Il faudrait ajouter à la liste déjà rapportée d’exactions judiciaires plusieurs dénis de justice qui montrent à quel point l’indépendance de celle-ci est devenue inexistante sous le régime AKP-MHP. La place manquant, nous ne feront que les résumer. Le 13, à l'audience finale de l'affaire du JİTEM d'Ankara (Organisation du renseignement de la gendarmerie, créée illégalement et impliquée dans des dizaines d’exécutions extra-judiciaires au Kurdistan) tous les accusés, dont le ministre de l'Intérieur de l'époque, Mehmet Ağar, ont été acquittés. L’accusation portait sur les disparitions forcées et exécutions extrajudiciaires de 19 personnes dans les années 1990. Le 17, l’audience pour le cas de Medeni Yıldırım, 18 ans, tué lors d’une protestation à Lice (Diyarbakir) en 2013 par des tirs des militaires qui ont aussi fait huit blessés dans la foule. N’ayant reçu aucun des rapports demandés à la télévision ou à la médecine légale, la Cour a ajourné l’audience au bout de 5 mn. Nombreux sont les fonctionnaires démis à poursuivre la lutte pour leur réintégration. Des centaines d’«Universitaires pour la paix», pourtant théoriquement blanchis par la Cour constitutionnelle et acquittés, n’ont toujours pas pu reprendre leur poste ni obtenir le paiement des salaires retenus. Certains se sont suicidés. La Commission d’enquête sur l’état d’urgence chargée depuis le 27 mai 2017 d’examiner les demandes de réintégration a traité 98.300 demandes sur les 126.000 reçues mais n’en a accepté que 9.600. 28.000 demandes sont toujours en cours d’examen. Les délais de traitement se comptent en années. Derrière ces chiffres se cachent des milliers de drames personnels. La durée d’action de la Commission a été étendue d’un an le 26 décembre par décret présidentiel.

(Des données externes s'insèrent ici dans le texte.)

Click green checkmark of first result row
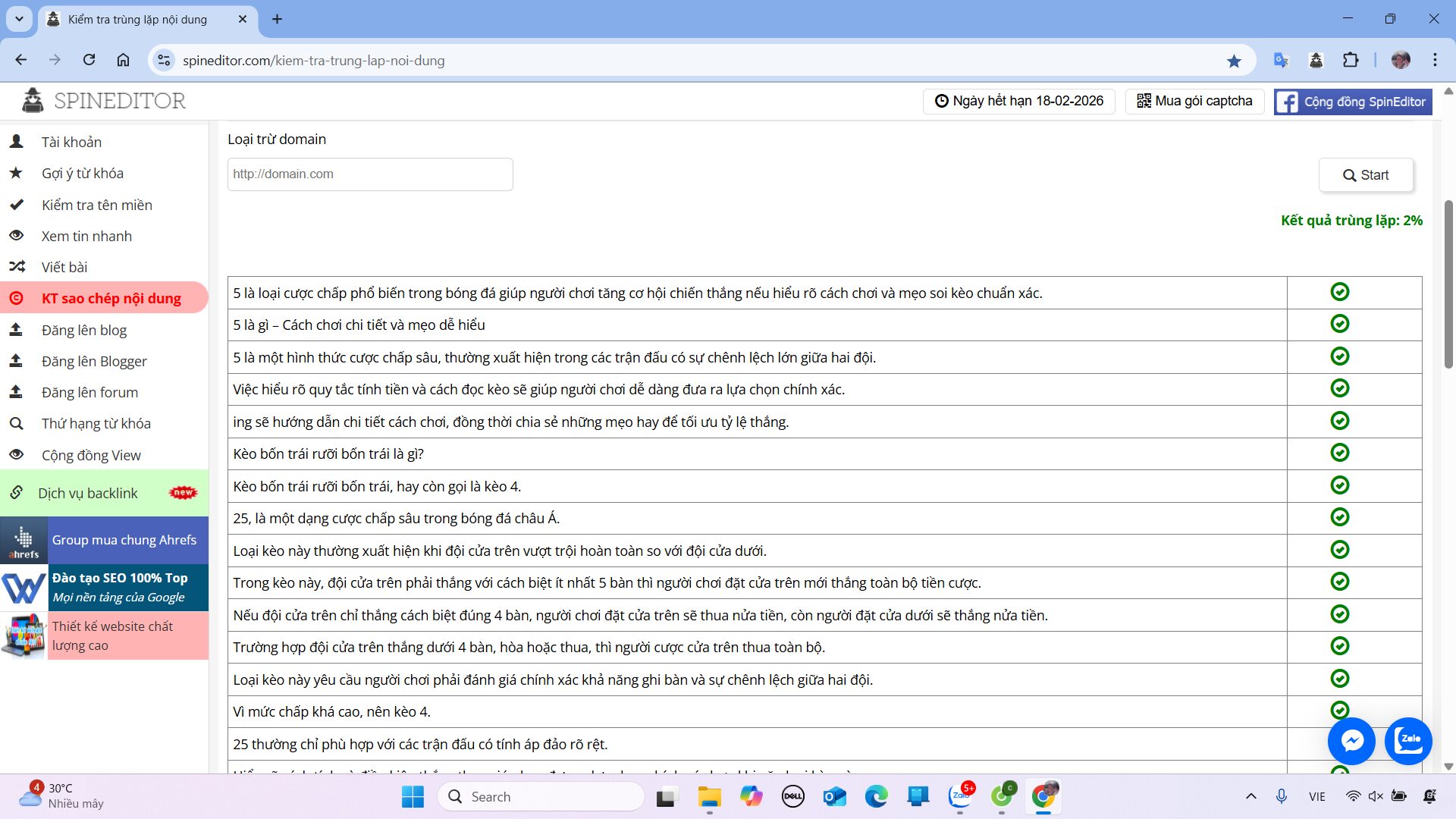The width and height of the screenshot is (1456, 819). coord(1339,292)
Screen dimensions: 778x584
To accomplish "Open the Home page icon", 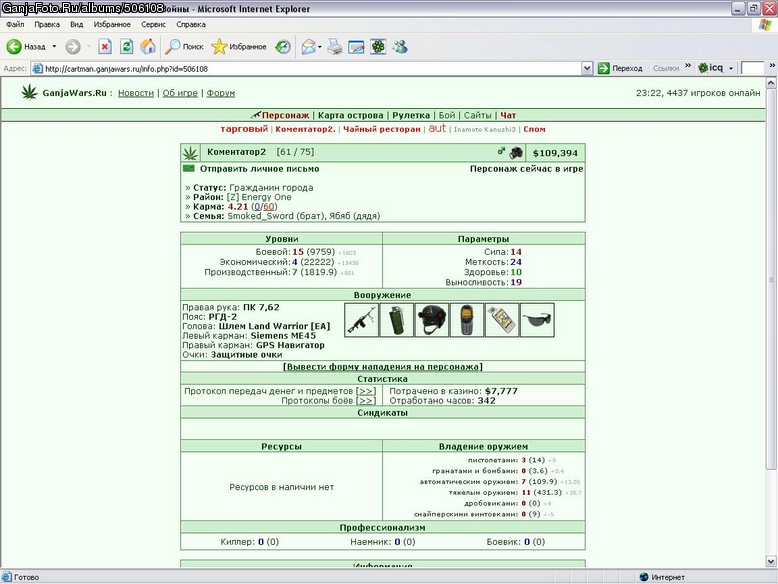I will [x=148, y=47].
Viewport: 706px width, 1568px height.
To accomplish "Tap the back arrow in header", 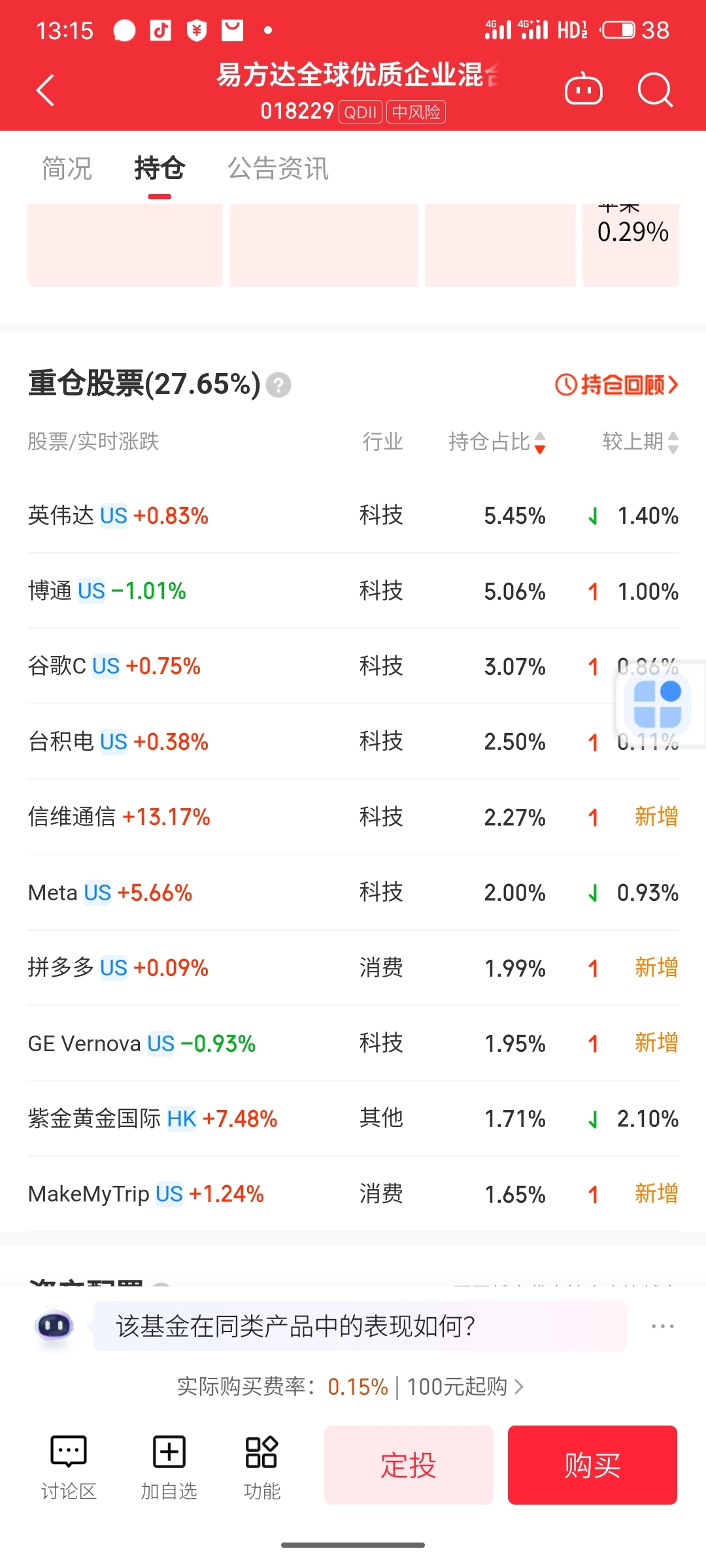I will click(x=44, y=90).
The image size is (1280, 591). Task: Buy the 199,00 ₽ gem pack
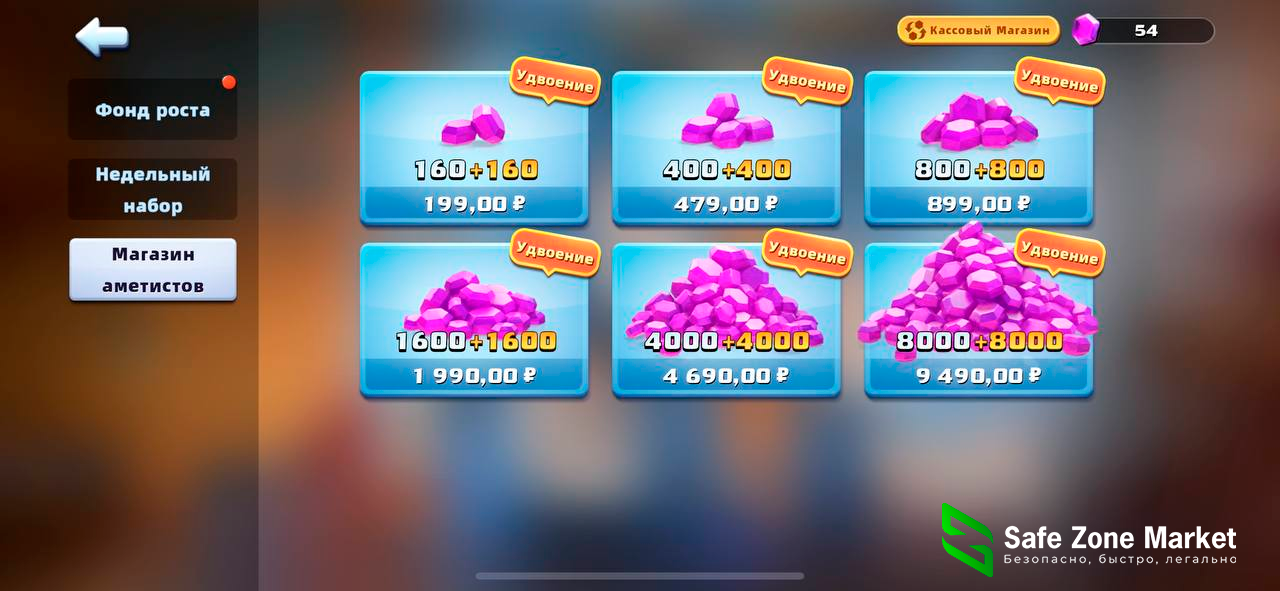point(474,204)
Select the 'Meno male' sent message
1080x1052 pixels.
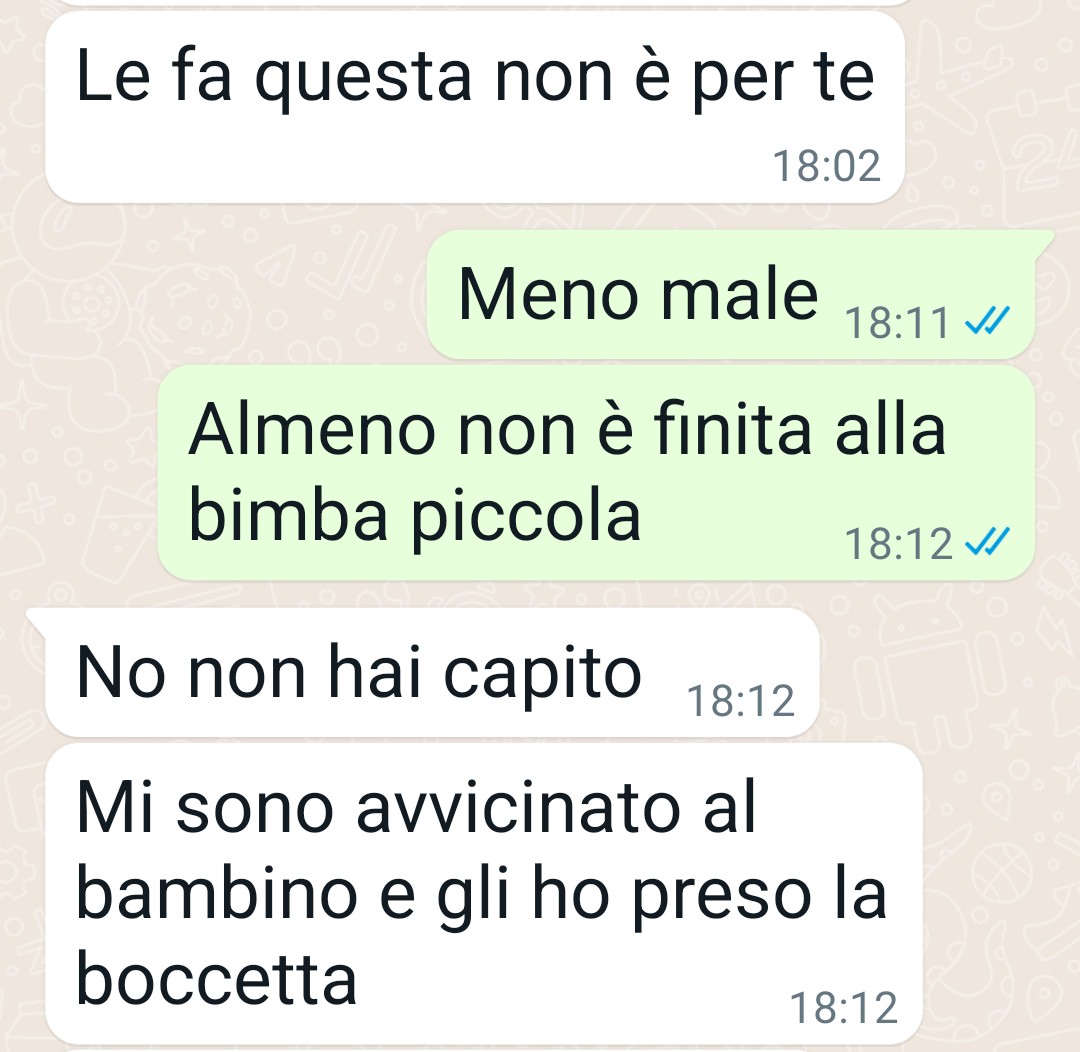731,295
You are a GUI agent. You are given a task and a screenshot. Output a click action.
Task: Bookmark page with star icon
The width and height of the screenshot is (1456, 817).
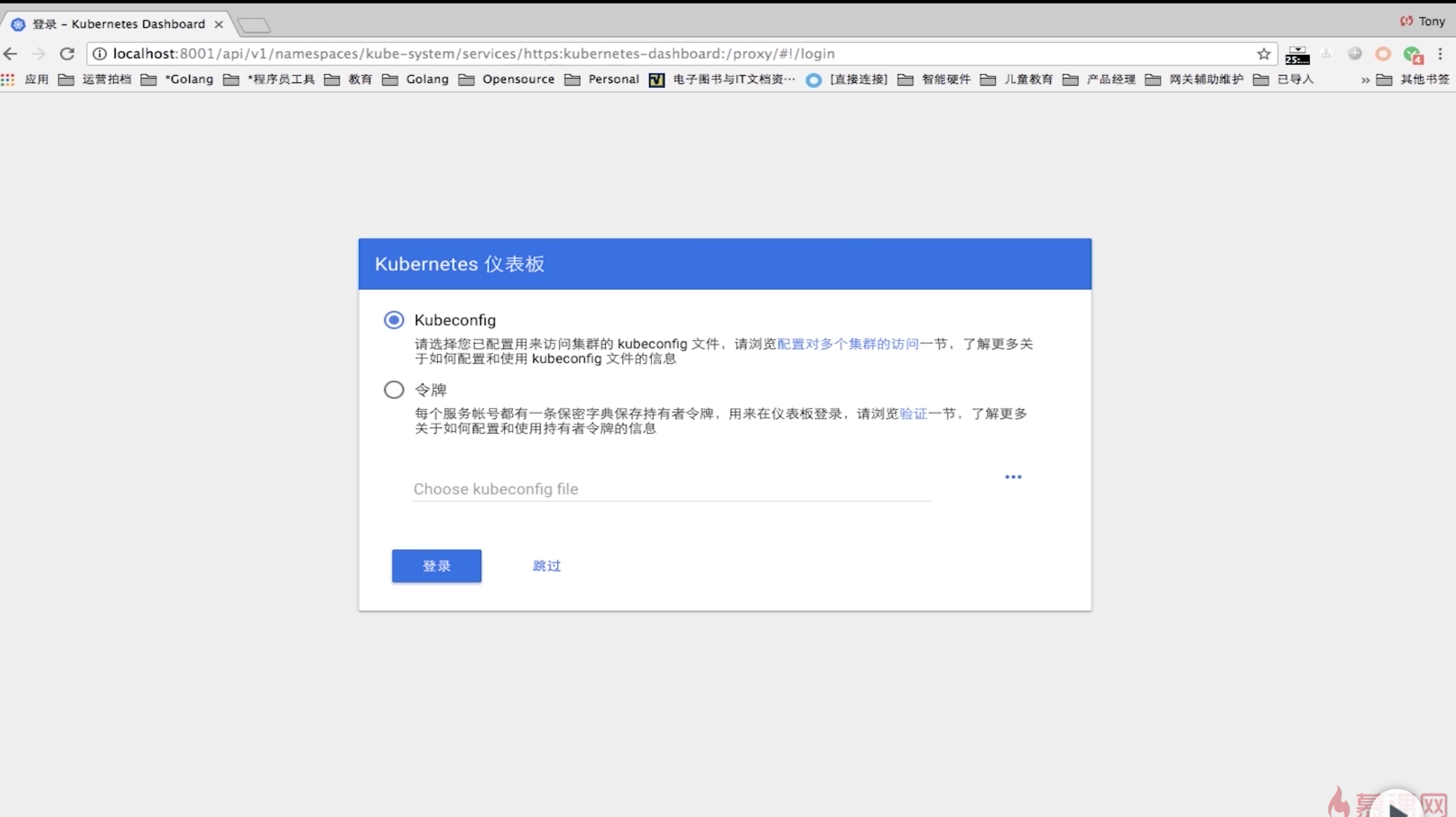(x=1264, y=54)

Le 10, un étudiant en histoire de l’art d’Eskişehir, Furkan Sevim, a été condamné à neuf ans et neuf mois d’emprisonnement pour «appartenance à et propagande pour le DHKP-C» à partir des «preuves» suivantes trouvées chez lui: une casquette portant une étoile et une biographie d’İbrahim Kaypakkaya, le fondateur du Parti communiste (M-L) de Turquie (TKP/ML)… La défense a fait appel. Le 31, un employé d’une agence de développement de Gaziantep, Hasan Emre Şentürk, licencié après le coup d’État, s’est vu refuser sa réintégration, pourtant prononcée légalement. Interrogé sur son cas par son père, le gouverneur Davut Gül lui a répondu: «Devons-nous réintégrer tous ceux qui ont gagné un procès?». Şentürk a remarqué: «Je n'ai pas d'ami au tribunal et je suis alévi»…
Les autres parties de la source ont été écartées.